O, iya. Untuk melihat naskah-naskah cerita lain yang Kurcaci Pos sudah bedah, Sahabat Kurcaci Pos bisa mampir ke sini, ya! klik saja...
-----------------------------------------------------------------------------------------
Naskah Sebelum Dibedah :
Wisata ke Goa Ngerong
Oleh: Nia Kurniawati
Di ruang tamu, tampak Ibu, dan Ahmad kakaknya Tiara, tengah menonton televisi.
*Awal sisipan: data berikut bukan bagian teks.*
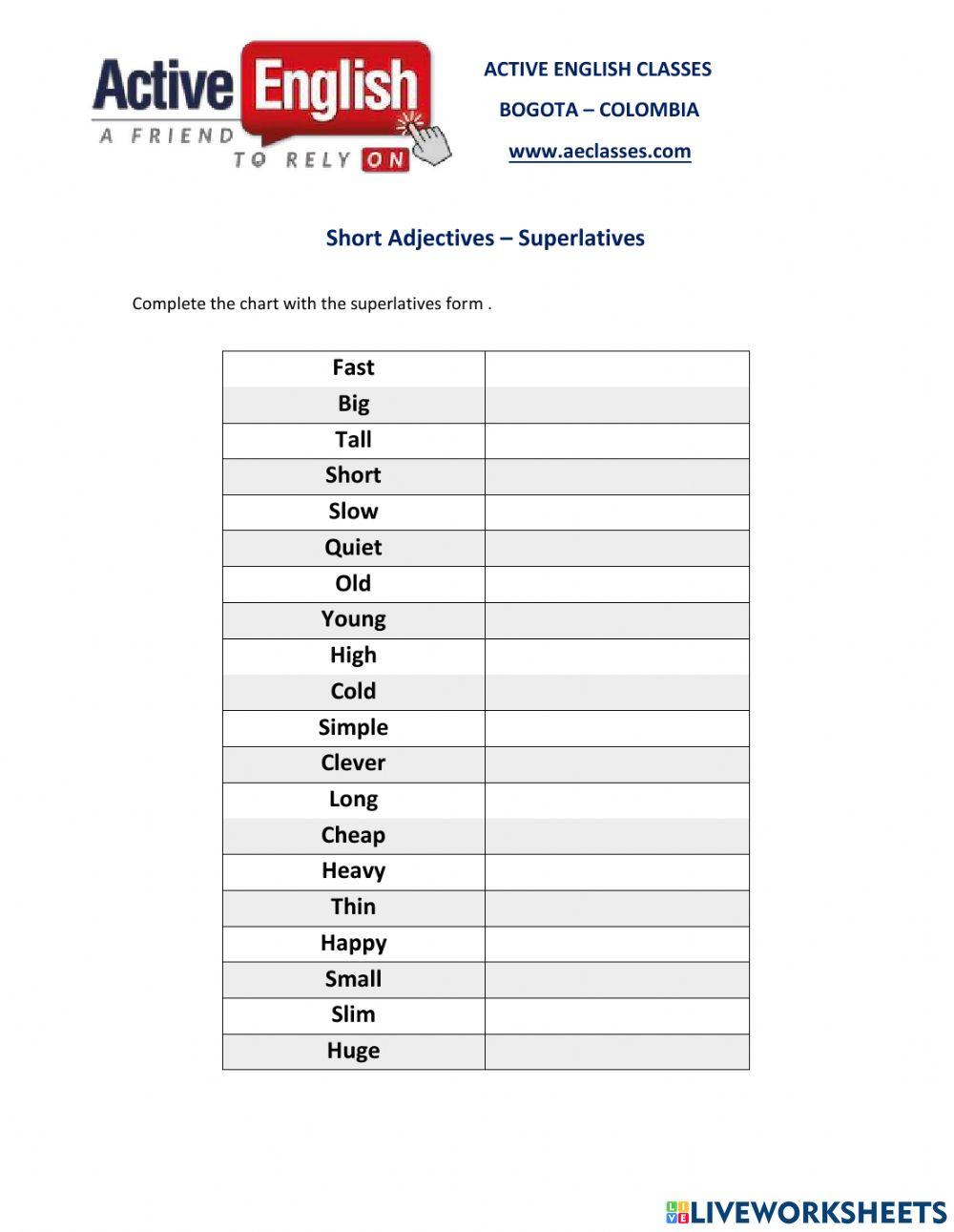Click the input field for Happy
Viewport: 954px width, 1232px height.
coord(616,944)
Tiara langsung bergabung, dengan duduk di sebelah ibunya.
"Habis ngapain, dari tadi di kamar terus, Dek?" tanya Ibu.
"Merapikan pakaian dan perlengkapan yang akan aku bawa lusa." Tiara menyandarkan kepalanya di pundak Ibu, "lusa, kita jadi berangkat ke Bandung, kan?"
Ibu segera membalikkan badannya menghadap Tiara.
"Astaghfirullah, maaf, Sayang. Ibu lupa memberitahu sesuatu." Tangan kiri Ibu menggenggam jemari Tiara, dan tangan kanannya membelai kepala Tiara.
"Besok Ayah harus berangkat ke Bojonegoro, ada masalah di kantor cabang," lanjut Ibu.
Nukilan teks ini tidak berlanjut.